Sending “ARROW KEY” key through serial port

一个人想着一个人 提交于 2019-12-14 03:53:36

问题


In the same way that the question Sending “ENTER” key through serial port how can i send the "ARROW key" through the serial port? Most particuly the UP arrow key.


回答1:


Cursor keys are a relatively new feature of keyboards. They didn't yet exist at the time the ASCII codes were chosen. Which was largely based on the capabilities of teletypes that were used at that time. Like the widely used ASR-33, its keyboard layout looked like this:

No cursor keys. Note how line-feed was a separate key back then, '\n' in ASCII. Easier to get to and affecting the choice for the line-end control character in Unix. The Return key was the equivalent of the Enter key on a modern keyboard, '\r' in ASCII.

So there are no standard codes to pick for the cursor keys. You'll have to encode them yourself. ANSI escape codes were a common standard.

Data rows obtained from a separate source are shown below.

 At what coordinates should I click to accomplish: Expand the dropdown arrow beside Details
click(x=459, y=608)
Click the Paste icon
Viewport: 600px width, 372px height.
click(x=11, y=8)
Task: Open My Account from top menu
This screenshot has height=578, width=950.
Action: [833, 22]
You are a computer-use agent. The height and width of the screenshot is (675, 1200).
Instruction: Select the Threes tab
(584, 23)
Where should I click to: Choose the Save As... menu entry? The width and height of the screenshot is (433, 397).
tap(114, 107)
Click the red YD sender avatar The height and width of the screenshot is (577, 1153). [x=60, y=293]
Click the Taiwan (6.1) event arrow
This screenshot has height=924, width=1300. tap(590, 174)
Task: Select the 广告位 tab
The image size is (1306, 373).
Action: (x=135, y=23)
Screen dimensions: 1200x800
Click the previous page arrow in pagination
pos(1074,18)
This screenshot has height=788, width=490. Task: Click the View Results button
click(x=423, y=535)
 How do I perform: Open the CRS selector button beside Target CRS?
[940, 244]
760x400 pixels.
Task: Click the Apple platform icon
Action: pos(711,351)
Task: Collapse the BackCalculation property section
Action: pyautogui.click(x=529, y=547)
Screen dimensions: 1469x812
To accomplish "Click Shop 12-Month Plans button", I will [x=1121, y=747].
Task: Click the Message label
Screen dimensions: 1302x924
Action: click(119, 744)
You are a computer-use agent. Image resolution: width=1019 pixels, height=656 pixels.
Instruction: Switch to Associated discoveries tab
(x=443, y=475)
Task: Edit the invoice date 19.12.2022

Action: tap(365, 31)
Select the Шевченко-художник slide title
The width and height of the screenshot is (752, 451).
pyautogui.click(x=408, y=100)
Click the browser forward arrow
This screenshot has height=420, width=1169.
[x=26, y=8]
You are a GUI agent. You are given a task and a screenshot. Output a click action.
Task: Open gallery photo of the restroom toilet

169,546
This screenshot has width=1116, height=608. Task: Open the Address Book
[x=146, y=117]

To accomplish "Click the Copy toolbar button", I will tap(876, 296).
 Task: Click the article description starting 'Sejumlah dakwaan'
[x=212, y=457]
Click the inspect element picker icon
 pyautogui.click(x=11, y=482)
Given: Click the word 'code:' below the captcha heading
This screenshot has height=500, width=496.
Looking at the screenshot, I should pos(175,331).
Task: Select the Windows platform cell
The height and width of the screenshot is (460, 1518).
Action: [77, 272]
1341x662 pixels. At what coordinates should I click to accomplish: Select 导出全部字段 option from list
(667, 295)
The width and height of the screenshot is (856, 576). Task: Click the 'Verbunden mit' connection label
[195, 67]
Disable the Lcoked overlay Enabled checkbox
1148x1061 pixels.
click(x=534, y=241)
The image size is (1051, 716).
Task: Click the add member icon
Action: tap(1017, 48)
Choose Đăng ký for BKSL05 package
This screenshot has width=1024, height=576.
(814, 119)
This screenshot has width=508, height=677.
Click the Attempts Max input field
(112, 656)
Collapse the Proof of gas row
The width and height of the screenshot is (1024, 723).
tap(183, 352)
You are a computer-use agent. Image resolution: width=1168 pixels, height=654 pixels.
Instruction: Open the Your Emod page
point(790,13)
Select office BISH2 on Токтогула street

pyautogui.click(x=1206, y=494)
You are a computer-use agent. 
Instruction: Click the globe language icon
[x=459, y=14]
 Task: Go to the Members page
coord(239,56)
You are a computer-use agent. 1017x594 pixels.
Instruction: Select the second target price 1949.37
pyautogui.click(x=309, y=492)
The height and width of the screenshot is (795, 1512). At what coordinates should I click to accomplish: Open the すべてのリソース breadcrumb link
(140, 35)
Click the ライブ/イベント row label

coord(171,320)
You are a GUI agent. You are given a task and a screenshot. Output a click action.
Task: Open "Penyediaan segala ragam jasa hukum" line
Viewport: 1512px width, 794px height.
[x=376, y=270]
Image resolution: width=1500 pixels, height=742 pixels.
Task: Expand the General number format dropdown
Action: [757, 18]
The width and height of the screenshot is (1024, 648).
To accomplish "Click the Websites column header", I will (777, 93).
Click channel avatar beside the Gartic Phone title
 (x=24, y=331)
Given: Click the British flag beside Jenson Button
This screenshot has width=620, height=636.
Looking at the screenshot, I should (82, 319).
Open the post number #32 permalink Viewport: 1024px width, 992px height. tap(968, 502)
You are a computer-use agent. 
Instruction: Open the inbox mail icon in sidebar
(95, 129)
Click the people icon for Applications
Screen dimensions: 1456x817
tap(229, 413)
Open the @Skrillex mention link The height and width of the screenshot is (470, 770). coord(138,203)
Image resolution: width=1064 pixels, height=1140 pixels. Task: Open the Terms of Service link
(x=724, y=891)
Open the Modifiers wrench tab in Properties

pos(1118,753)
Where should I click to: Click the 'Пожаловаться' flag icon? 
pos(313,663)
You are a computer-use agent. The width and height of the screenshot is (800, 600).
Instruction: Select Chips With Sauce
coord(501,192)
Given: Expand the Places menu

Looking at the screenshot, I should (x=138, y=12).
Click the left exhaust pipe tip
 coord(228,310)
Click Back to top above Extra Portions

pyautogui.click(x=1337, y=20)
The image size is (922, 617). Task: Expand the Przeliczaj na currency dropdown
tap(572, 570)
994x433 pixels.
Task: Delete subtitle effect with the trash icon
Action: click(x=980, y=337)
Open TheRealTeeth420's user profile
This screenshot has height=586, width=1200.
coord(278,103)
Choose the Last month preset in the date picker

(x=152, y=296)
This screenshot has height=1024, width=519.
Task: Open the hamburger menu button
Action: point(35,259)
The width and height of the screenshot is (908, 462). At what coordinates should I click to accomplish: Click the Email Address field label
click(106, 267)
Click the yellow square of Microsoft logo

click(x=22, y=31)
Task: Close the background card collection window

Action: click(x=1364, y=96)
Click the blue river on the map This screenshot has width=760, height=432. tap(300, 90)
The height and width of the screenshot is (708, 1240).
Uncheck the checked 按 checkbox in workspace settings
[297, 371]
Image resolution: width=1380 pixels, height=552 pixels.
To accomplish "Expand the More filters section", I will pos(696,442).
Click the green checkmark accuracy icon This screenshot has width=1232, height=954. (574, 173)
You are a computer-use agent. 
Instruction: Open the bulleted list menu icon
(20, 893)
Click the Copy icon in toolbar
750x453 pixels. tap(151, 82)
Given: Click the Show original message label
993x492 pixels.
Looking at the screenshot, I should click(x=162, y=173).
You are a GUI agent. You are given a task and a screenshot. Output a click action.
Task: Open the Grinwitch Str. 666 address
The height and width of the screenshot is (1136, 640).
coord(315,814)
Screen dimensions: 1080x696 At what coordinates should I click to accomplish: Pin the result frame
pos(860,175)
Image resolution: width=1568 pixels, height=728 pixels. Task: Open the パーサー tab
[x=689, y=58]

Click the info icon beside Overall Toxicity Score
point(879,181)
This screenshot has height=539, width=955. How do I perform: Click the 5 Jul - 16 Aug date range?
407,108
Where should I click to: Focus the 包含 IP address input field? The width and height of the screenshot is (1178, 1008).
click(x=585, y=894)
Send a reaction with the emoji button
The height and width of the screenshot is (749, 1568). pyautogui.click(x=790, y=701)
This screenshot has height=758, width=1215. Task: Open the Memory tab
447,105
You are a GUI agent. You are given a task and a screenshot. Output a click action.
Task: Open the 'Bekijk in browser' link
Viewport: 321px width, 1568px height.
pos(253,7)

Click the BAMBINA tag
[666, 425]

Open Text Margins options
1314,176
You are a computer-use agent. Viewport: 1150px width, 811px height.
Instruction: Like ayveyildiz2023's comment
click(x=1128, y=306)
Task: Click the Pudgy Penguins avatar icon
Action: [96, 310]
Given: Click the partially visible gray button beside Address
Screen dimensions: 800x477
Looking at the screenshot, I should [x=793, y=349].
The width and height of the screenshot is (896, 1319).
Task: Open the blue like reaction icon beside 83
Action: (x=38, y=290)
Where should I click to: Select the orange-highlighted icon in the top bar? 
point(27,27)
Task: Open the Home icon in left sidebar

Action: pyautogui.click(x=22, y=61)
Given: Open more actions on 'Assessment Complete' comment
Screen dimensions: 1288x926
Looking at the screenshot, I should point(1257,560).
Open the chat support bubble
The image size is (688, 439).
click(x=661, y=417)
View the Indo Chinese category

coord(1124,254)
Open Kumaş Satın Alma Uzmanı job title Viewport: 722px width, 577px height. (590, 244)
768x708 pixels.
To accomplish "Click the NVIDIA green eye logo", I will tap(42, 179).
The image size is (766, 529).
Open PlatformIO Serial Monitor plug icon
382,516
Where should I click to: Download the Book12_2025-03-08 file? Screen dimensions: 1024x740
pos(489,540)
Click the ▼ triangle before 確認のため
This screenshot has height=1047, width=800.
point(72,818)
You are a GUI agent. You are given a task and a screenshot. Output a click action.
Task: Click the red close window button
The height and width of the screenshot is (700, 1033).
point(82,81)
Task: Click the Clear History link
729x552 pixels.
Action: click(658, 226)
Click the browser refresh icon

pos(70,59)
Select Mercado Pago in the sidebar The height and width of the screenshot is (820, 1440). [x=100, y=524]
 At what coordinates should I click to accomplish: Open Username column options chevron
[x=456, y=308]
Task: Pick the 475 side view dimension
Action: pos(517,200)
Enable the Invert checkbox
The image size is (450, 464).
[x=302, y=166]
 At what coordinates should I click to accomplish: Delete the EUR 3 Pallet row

Emulation of the DEC VT-52 and VT-100 were very common as well.




回答2:


Since ARROW keys are scan codes (not defined in ASCII table), it is necessary to send a sequence of bytes to represent arrow keys (See https://en.wikipedia.org/wiki/ANSI_escape_code for details). Unfortunately, this sequence may vary between different platforms and targets, so you need to experiment for what is correct for your target. Tested on a Ubuntu 16.04 target from a serial console on Windows, the ARROW UP sequence is three bytes (0x1b, 0x5b, 0x41), or on keyboard: ‘Esc’ ‘[‘ ‘A’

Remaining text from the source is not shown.